Hoy, apenas una década después, abordar este discurso en referencia a entornos más saludables, a modelos de ocupación y de habitación que garanticen una mejor relación de los usuarios con el medio, abren el panorama a otras situaciones igualmente compatibles con la ciudad tradicional: ecobarrios atentos a garantizar condiciones ambientales favorables para la vida, a la medida de un individuo partícipe de su entorno, o viviendas que dejan en mano del usuario su desarrollo definitivo. Y como eso es posible y existen ejemplos suficientes que así lo aseveran, surge la necesidad de enseñarlos, de darlos a conocer para superar la monodieta a la que estamos sometidos por el mercado inmobiliario en su último gran despliegue urbano. Es preciso hablar de las buenas prácticas que posibilitan una mejor vida, debatir acerca de los modelos que las sustentan para poder exigirlos, ahora que la oferta debe ser mejorada para ser la elegida.

Es ésa la gran aportación de la exposición: la difusión de unas alternativas de habitación, tan viables como las que se nos ofrecen en la mayoría de los casos, pero más generosas en sus principios.

Estructurada a partir de dos grandes apartados, que se formalizan en dos ámbitos diferentes, ésta comienza por mostrarnos en los laterales del primero de ellos, lo que expertos y usuarios opinan de las cualidades, papel y necesidad de la vivienda en la vida, la ciudad y como encarnación de los nuevos valores de la sociedad contemporánea.

El visitante se va enfrentando de la mano de proyecciones cinematográficas y de paneles fijos -organizados en cuatro apartados: sociedad, ciudad, tecnología, recursos- a lo que sería un panorama de lo ya pensado a lo largo de todos estos años pasados sobre la vivienda contemporánea. Lo que cambia es que aquí el material está guiado por un doble empeño de síntesis y divulgación, de acercamiento a la sociedad y definición de unos parámetros útiles para la vivienda contemporánea.

Que esto es así, lo muestra la segunda parte de la exposición, en la que un conjunto de paneles, hasta 31, recogen una buena selección de aquellas iniciativas habitacionales que responden de la mejor manera a los parámetros enunciados como garantes de una alta cualificación en la primera parte.

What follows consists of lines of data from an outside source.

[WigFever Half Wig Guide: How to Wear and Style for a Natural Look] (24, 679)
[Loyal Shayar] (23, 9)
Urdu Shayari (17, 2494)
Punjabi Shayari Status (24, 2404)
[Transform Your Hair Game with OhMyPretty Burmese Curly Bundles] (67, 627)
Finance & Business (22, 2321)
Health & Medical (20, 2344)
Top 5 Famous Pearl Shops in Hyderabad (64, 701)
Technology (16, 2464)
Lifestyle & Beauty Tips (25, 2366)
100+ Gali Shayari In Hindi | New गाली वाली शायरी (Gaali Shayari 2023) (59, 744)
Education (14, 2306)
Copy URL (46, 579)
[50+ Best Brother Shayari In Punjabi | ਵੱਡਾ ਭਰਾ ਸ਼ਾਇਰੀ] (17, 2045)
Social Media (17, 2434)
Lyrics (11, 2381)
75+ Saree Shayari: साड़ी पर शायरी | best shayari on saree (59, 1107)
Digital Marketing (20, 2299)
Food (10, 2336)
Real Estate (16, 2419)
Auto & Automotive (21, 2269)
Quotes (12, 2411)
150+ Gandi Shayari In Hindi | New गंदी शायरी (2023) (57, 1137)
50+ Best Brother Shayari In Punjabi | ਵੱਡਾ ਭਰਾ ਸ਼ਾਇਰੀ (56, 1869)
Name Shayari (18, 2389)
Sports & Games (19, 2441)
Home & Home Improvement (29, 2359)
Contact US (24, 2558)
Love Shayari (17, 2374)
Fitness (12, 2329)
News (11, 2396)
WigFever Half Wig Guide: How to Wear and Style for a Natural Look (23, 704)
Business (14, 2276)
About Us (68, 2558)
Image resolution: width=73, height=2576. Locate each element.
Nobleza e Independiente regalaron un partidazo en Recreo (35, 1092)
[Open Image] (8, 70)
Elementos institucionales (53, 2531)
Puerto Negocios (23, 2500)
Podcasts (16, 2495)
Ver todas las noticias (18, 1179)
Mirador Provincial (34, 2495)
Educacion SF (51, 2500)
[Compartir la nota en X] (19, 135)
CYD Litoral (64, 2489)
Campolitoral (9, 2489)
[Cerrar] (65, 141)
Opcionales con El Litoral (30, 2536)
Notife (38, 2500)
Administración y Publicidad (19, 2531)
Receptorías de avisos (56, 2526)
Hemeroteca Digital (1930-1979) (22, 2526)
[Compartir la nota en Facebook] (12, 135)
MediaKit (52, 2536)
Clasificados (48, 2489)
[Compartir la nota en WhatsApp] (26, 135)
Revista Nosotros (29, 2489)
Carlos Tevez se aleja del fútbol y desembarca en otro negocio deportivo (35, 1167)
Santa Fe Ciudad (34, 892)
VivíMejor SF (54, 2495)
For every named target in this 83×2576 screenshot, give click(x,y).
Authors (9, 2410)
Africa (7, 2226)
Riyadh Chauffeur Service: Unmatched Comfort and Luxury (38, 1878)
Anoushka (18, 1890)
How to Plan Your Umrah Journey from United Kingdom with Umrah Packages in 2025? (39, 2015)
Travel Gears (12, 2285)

Independientemente de cómo valoremos esa adecuación, tampoco se nos dan más datos que algunas imágenes y sobre todo por el cuadro resumen que aparece en cada panel, el argumento de la exposición roza lo tautológico, como en el desenlace anunciado de una novela. Al fondo queda la arquitectura, como testigo unas veces mudo -como en la promoción de Moneo, Torres y Lapeña- y otras explícito de aquello que a partir de ahora deba ser -pese a la ausencia de modelos- la vivienda contemporánea.

La exposición viene acompañada de un ciclo de conferencias que se estructura atendiendo a los cuatro registros que componen el combinado perfecto de la vivienda actual y que convoca a especialistas europeos, españoles y andaluces a dar cuenta del alcance y contenido de los mismos.